I’d like to share an experience that Sr. Steph and I had on our first mission trip almost 24 years ago.  We were at the open market in downtown Managua. It was dark, dank and dreary.  Yet, it was also very stimulating and scary at the same time.  It was wall to wall people crowded into small spaces, Nicaraguan poor children begging for food, drink, and a dollar around every turn. This Mission trip was shortly after the devastation of Hurricane Mitch so, there was even more desperation and far less light in the cubbies where people were clamoring to sell us anything.

Into this chaos came a large number of Mission of Hope travelers in small groups. Sr. Steph, a couple students and I turned a corner into the maze of cubbies and Steph spotted an infant in a hole in the back wall of the cubbie.  The shadows and dim light made it hard to know at first whether the baby was alive or not. Steph, inspired by her intense love of children, quickly moved to that corner and began cooing and talking to the baby girl. (in English of course)!

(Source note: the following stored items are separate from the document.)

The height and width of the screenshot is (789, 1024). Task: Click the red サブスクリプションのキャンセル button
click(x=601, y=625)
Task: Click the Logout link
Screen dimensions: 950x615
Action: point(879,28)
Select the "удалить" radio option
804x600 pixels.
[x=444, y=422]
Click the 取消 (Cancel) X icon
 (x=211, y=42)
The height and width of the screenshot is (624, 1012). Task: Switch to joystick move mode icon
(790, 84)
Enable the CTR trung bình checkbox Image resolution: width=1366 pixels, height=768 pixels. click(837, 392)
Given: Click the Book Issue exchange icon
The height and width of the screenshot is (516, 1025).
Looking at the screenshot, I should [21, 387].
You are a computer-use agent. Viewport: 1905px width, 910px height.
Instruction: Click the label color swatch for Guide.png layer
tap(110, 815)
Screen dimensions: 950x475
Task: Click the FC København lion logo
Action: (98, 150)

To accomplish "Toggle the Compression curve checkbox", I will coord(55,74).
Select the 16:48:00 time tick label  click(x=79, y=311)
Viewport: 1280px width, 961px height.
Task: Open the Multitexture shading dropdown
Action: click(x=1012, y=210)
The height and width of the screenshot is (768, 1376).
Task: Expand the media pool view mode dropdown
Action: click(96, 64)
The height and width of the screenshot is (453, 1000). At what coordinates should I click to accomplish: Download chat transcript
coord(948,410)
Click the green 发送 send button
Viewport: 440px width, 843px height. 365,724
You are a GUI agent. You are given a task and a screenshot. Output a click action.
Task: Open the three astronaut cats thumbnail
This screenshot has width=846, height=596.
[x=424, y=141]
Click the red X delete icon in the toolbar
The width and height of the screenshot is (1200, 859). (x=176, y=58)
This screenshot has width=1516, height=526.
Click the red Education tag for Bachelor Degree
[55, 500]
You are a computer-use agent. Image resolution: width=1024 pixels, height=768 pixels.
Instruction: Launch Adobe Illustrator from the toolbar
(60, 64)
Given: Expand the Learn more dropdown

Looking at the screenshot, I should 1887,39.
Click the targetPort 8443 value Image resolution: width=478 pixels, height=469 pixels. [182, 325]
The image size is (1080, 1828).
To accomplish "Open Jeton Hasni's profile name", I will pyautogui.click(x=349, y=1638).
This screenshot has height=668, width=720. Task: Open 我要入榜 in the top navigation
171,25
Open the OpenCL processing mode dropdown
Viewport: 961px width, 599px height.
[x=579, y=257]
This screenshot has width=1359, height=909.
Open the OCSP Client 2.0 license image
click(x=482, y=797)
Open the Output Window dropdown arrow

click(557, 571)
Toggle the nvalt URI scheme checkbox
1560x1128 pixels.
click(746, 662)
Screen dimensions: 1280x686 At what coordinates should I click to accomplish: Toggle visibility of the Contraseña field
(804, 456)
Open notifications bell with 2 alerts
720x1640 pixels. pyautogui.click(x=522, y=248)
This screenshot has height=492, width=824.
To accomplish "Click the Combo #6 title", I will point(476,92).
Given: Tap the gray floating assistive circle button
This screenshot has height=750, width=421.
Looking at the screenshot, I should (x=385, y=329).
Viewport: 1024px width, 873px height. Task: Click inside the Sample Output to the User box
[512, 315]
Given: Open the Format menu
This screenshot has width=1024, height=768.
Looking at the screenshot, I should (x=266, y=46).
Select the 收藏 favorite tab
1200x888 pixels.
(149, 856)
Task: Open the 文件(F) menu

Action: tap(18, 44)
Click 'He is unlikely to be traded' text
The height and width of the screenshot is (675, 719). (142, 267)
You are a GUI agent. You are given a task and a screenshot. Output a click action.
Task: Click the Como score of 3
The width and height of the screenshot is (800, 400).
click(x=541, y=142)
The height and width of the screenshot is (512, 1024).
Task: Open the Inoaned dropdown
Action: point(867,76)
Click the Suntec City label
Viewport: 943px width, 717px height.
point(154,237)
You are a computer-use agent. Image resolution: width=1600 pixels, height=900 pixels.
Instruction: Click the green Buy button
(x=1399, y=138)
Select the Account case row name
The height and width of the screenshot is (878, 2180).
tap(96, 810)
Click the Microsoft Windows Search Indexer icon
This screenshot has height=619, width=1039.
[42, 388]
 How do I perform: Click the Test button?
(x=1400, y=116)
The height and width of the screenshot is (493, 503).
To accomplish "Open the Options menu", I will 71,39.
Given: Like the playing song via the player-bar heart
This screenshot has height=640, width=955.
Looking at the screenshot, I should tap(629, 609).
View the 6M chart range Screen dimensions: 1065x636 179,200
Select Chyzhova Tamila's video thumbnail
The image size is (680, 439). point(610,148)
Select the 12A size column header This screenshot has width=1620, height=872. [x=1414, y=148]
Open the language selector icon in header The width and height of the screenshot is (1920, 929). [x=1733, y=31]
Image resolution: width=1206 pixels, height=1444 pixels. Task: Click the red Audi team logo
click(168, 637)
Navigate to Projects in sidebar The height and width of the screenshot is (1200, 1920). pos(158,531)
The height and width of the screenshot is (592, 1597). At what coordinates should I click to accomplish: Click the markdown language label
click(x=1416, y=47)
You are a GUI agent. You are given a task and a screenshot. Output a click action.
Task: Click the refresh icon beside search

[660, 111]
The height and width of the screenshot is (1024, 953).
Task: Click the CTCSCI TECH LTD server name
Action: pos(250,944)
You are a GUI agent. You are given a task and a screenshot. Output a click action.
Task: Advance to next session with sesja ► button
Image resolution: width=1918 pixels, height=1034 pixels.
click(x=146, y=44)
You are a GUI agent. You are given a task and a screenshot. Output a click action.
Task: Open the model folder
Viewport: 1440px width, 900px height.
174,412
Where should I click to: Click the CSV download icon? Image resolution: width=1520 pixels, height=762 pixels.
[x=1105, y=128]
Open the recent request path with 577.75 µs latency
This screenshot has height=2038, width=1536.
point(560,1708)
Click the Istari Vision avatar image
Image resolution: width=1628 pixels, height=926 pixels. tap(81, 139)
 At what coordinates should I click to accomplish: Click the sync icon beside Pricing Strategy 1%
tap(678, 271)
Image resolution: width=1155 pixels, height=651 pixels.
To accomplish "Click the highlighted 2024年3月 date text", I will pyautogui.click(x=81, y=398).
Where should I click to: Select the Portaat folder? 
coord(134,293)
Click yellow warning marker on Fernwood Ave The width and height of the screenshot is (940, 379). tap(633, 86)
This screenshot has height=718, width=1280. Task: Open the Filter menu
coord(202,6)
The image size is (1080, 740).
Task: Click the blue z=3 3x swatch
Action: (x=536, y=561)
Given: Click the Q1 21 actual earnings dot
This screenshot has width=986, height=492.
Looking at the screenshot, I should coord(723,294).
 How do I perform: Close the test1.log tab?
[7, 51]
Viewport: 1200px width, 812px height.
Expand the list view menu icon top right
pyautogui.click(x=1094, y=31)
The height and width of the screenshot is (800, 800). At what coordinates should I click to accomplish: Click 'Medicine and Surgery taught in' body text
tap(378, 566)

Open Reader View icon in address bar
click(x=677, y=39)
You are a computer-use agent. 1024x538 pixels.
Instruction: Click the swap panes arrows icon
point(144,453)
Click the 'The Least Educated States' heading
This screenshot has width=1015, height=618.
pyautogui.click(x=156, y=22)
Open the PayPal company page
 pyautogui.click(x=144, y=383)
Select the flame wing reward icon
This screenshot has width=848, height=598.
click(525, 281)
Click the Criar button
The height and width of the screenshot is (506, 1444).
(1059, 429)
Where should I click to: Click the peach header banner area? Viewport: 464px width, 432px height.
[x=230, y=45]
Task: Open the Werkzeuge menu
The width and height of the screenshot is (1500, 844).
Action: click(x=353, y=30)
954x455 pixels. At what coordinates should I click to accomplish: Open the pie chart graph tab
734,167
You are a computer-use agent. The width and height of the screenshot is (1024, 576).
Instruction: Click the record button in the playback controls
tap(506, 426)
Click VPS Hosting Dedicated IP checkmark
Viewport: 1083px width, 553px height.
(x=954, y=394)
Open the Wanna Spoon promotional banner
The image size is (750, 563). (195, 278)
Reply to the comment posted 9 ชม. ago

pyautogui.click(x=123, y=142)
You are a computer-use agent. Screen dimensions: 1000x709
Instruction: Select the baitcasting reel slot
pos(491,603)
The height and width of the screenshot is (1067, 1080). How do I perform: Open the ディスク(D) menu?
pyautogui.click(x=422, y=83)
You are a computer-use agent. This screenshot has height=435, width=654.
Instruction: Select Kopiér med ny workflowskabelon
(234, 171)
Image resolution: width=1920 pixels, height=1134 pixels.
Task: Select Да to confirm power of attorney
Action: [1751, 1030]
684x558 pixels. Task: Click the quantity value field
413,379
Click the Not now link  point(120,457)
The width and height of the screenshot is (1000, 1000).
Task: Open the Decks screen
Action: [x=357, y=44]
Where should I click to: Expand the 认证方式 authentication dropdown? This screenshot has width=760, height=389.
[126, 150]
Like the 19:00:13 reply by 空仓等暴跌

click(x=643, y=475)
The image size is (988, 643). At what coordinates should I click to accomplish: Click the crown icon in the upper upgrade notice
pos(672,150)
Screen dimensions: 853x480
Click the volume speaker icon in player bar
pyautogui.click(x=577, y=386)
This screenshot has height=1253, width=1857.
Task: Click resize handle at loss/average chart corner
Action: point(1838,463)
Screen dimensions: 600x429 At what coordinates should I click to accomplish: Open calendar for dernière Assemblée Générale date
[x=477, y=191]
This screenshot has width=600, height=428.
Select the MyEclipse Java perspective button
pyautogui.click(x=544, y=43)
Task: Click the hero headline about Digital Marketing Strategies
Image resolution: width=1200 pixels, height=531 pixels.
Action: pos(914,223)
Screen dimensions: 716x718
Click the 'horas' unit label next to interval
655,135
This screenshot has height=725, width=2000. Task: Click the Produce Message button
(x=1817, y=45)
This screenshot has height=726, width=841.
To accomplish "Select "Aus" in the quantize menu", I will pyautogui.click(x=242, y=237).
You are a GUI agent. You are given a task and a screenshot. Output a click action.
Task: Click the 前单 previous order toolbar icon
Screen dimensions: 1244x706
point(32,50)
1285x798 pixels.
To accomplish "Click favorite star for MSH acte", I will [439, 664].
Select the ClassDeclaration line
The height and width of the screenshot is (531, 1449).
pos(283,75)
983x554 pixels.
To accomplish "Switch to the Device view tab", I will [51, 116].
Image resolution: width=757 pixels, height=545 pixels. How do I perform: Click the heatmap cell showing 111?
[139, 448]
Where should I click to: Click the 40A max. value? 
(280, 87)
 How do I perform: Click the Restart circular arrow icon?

The mother of the infant girl rapidly made her way over to Steph and began speaking to Steph in Spanish. She was emphatic and insistent with her words and we both thought that Steph had upset the mother by speaking to the baby.  At that moment, we turned to our translator and Steph asked the translator to apologize for her if she offended the mother by speaking to her child.

Our translator looked at us with a shocked look on her face and explained that the mother wasn’t upset.  Rather, she was pleading with Steph to take her baby girl with her and bring her back to the United States where she could have a life.

I can count easily the numbers of times I’ve seen Sr. Steph cry in public, but both she and the mother were crying as Steph informed her that she couldn’t bring the child back.  “We were only there for a short time, the US would require paperwork and she was a Religious Sister.”  The mother then placed the little girl in Steph’s arms and told her she could name her whatever she wished.  At this moment, more tears flowed, the little infant cuddled up against Steph almost as if that tiny infant knew what was transpiring , and it seemed like the world just stopped turning.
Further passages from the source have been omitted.